──────── QUOTED TEXT ────────

= Erik Björnsson =

Semi-legendary Swedish king

Erik Björnsson was a legendary king of Sweden of the House of Munsö who would have lived in the 9th century. He is supposedly one of the sons of Björn "Ironside" Ragnarsson.

== The Saga of Hervör and Heidrek ==
One of the few surviving Scandinavian sources that deal with Swedish kings from this time is the Hervarar saga. The saga is from the 12th or 13th century and is thus not considered a reliable historical source for the 9th century. It says:

The sons of Björn Ironside were Eric and Refil. The latter was a warrior-prince and sea-king. King Eric ruled the Swedish Realm after his father, and lived but a short time. Then Eric the son of Refil succeeded to the Kingdom.

According to the Hervarar saga, his sons were Björn at Haugi and Anund Uppsale.

== Later interpretations ==
In Olof von Dalin's Svea Rikes historia (1747), which drew from sources later lost in the 1697 fire in Tre Kronor, the Rus' chieftain Rurik and Rorik of Dorestad are identified with Erik Björnsson.

──────── STORED DATA ────────

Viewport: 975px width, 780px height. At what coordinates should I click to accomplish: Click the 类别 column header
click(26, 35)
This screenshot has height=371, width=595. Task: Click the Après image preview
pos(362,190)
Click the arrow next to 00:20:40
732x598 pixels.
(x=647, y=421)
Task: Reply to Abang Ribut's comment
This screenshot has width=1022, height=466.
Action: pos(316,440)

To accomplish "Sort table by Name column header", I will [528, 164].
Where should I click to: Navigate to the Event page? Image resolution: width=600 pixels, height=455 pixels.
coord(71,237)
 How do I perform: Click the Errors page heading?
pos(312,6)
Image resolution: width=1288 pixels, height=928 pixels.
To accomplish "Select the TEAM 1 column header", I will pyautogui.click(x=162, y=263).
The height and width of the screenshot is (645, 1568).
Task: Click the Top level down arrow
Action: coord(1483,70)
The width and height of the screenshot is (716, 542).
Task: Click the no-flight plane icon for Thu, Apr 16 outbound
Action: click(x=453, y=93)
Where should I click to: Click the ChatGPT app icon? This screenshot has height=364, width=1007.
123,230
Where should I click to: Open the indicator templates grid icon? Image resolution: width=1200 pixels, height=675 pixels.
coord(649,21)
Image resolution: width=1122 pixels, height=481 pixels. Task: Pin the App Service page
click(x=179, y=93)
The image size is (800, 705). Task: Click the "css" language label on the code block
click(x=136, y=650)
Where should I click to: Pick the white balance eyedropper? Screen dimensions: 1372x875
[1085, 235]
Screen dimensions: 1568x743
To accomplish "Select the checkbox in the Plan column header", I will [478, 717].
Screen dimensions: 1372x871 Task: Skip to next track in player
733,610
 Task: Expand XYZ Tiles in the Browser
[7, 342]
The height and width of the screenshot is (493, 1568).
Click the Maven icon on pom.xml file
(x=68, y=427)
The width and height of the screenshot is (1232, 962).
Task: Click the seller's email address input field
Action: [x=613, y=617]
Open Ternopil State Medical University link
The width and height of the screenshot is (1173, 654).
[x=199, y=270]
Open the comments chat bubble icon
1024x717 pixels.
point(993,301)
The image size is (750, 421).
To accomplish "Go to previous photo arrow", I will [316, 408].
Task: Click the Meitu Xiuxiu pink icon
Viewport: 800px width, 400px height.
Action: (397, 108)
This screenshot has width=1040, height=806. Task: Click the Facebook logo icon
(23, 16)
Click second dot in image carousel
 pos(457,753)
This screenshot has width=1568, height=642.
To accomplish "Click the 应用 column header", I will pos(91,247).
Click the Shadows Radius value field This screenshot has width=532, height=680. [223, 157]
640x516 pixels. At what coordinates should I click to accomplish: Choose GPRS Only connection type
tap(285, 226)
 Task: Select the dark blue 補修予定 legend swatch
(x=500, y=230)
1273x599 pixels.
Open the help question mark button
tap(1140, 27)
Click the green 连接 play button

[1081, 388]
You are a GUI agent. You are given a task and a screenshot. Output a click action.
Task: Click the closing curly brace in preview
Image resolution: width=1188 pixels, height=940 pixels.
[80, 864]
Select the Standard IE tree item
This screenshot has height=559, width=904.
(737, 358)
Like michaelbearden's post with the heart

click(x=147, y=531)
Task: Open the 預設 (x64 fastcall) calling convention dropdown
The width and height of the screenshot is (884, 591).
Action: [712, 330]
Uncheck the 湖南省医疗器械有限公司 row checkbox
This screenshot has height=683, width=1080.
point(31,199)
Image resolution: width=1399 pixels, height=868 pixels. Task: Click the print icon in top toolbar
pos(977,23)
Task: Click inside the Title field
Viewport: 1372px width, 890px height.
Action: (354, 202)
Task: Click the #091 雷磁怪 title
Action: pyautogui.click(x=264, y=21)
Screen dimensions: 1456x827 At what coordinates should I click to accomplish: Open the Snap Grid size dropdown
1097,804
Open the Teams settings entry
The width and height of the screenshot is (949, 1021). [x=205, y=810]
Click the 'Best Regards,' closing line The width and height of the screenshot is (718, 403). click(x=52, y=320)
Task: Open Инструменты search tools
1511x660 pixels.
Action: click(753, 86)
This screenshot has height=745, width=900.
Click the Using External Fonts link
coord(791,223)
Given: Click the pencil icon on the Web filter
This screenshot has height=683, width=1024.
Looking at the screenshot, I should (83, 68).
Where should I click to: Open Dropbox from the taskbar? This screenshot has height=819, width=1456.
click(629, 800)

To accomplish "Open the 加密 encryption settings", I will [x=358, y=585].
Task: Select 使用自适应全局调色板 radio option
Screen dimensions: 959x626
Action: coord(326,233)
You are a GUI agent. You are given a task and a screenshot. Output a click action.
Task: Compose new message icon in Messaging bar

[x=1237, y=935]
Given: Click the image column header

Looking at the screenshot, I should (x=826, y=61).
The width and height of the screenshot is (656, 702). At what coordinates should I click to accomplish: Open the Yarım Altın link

────────

In the text on Erik Björnsson, from which centuries does the Hervarar saga date?

TASK RESPONSE: The 12th or 13th century.